I am not a mathematician but I stumbled across the following formula when I was reading about binomial distribution in statistics.
$$N(N-1)...(N-n+1)\approx N^n$$ If $$n<<N$$ Could anyone please provide me with the theoretical derivation of the above equation?
On
It's not an equality, but it can work as an approximation.
It can be "justified" seeing that:
$$\frac{N(N-1)(N-2)\ldots(N-n+1)}{N^n}=\frac{N(N-1)(N-2)\ldots(N-n+1)}{N\cdot N\cdot N \ldots N},$$ where the $N$ in the denominator appears $n$ times.
Then the former expresion equals, $$\frac NN \frac{(N-1)}N \frac{(N-2)}N\ldots\frac{(N-n+1)}N=1\cdot \left(1-\frac1N\right)\cdot \left(1-\frac2N\right)\cdot \ldots\cdot\left(1-\frac{n-1}N\right).$$
Now, if $n<<N$, then all the terms $\frac1N$, $\frac 2N$, $\ldots$, $\frac{n-1}N$ are nearly zero, so every factor is close to $1$. Then $$\frac{N(N-1)(N-2)\ldots(N-n+1)}{N^n}\approx 1,$$ and so $$N(N-1)(N-2)\ldots(N-n+1)\approx N^n.$$
Having say that... saying that something is approximately some other thing, doesn't have a clear mathematical meaning, so you should check under which conditions the approximation gives an error margin which is not relevant in the context you want to use it.

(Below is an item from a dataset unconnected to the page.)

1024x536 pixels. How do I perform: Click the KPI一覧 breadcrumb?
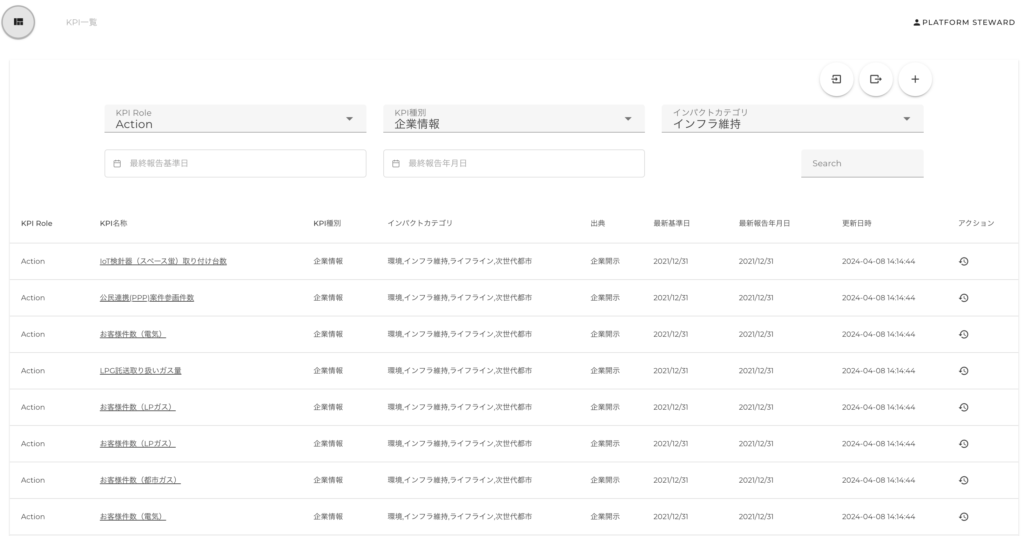pyautogui.click(x=81, y=22)
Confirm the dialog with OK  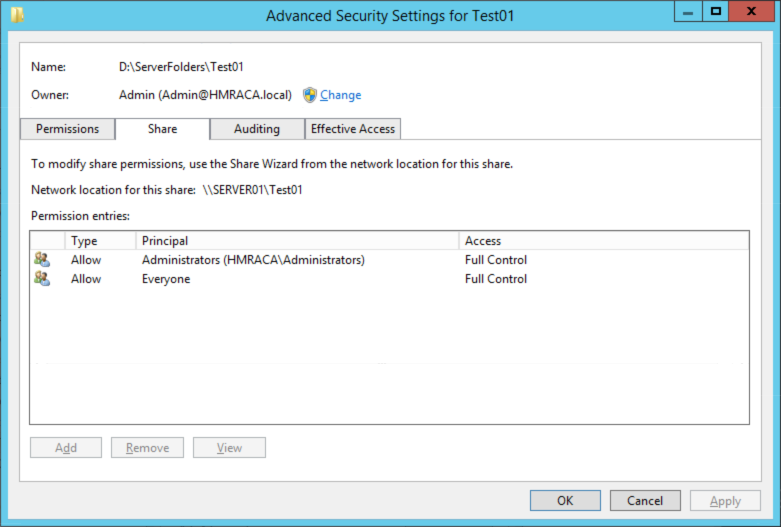(x=565, y=500)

In this case, if you want to keep your error in a reasonable margin (say around $1\%$), for $N=500$ you need $n\le 3$, and if $N=1000$, then you need $n\le 5$.
For $N=10000$ you should take $n\le 15$ and for $N=100000$, $n\le 45$.

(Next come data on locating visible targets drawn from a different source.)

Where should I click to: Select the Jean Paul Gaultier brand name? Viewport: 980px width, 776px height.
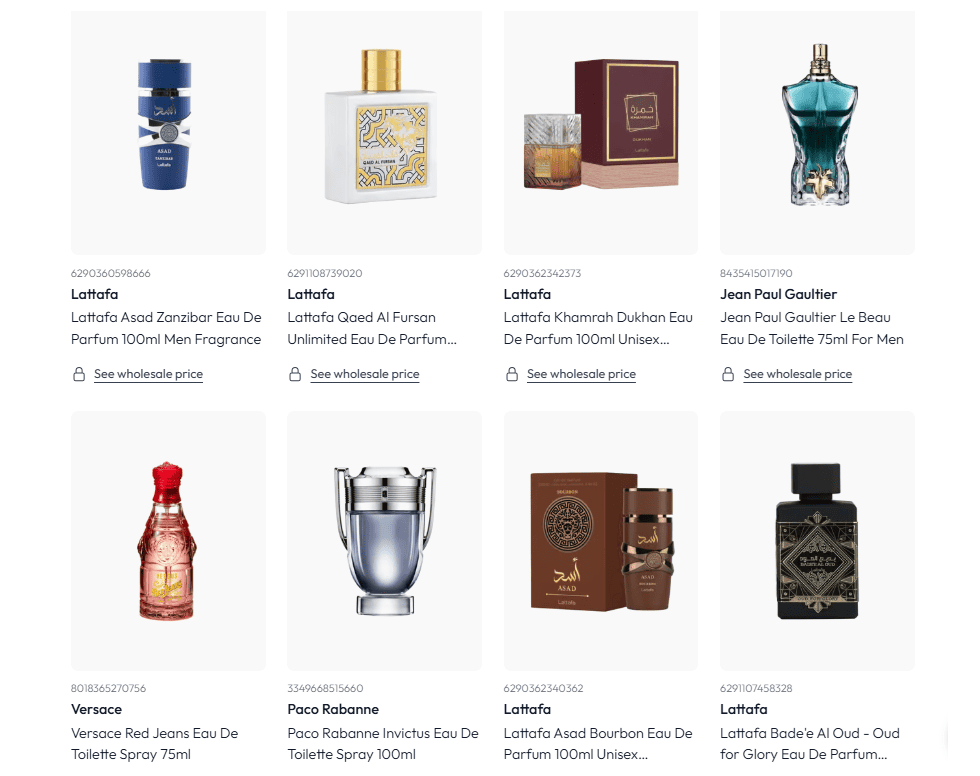point(778,294)
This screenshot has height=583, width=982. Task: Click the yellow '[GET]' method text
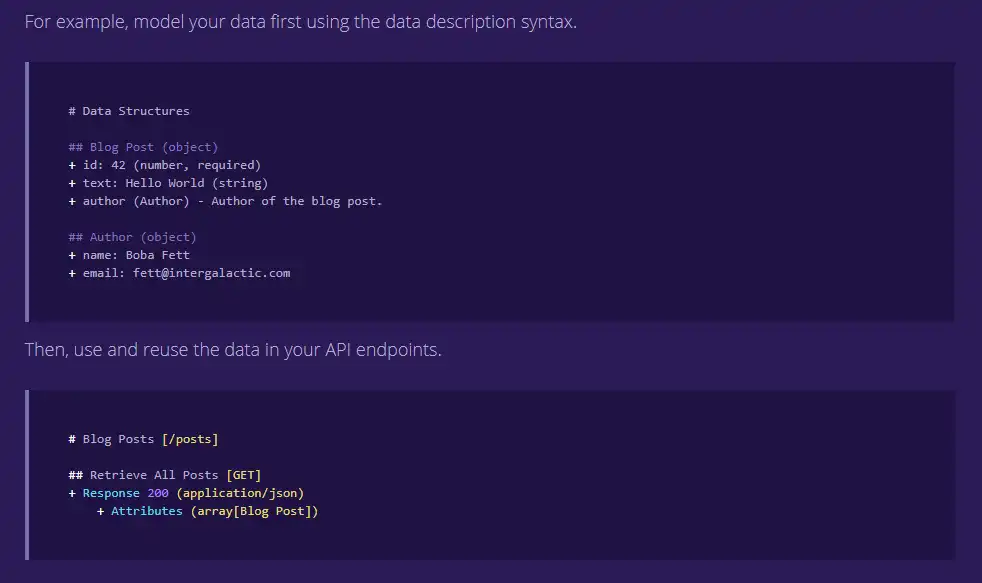[244, 475]
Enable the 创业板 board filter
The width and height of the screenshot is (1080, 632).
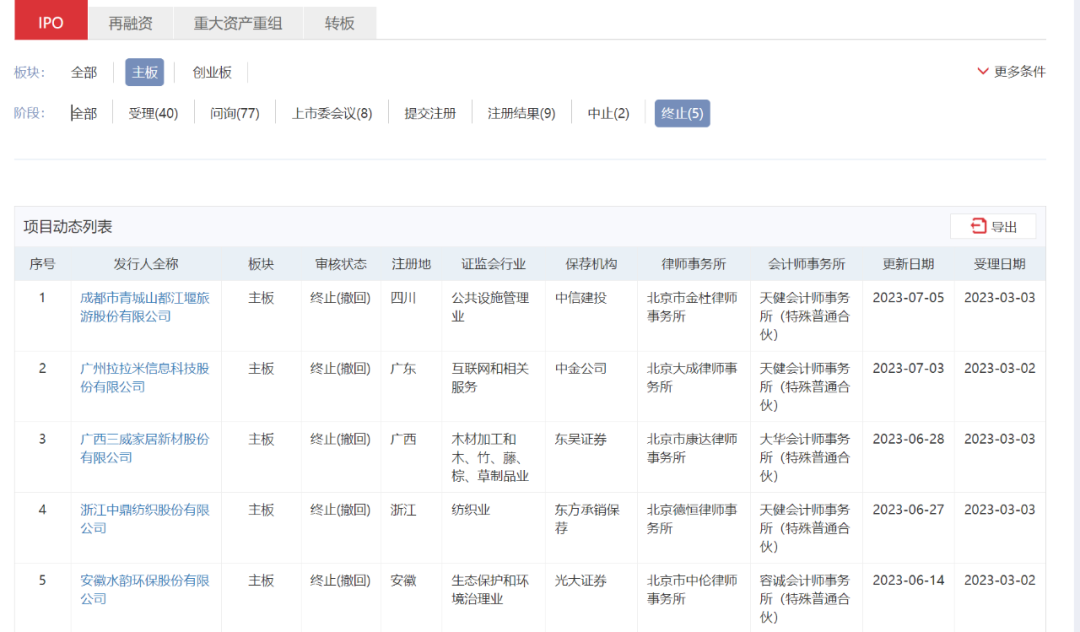(x=211, y=72)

Based on this figures, we can conclude that not only has $n$ to be way smaller than $N$, $n$ also has to be really small itself. That is, when you increase $N$ a lot, you can barely increase $n$ a little if you want to stay within that $1\%$ error margin.
So, in conclusion, it is (kind of) an approximation, but not a very good one.
It is a little bit ambiguous. I guess what they really mean is that :
when n is given, then
$N(N-1)...(N-n+1) \underset{N \rightarrow \infty}{\sim} N^n$
which means that $\lim\limits_{N \rightarrow +\infty}\frac{N^n}{N(N-1)...(N-n+1)}=1$
You can prove it by writting :
$1<\frac{N^n}{N(N-1)...(N-n+1)}<\frac{N^n}{(N-n+1)^n}=(\frac{N}{N-n+1})^n$
and $\lim\limits_{N \rightarrow +\infty} \frac{N}{N-n+1}=1$
so, $\lim\limits_{N \rightarrow +\infty} (\frac{N}{N-n+1})^n=1$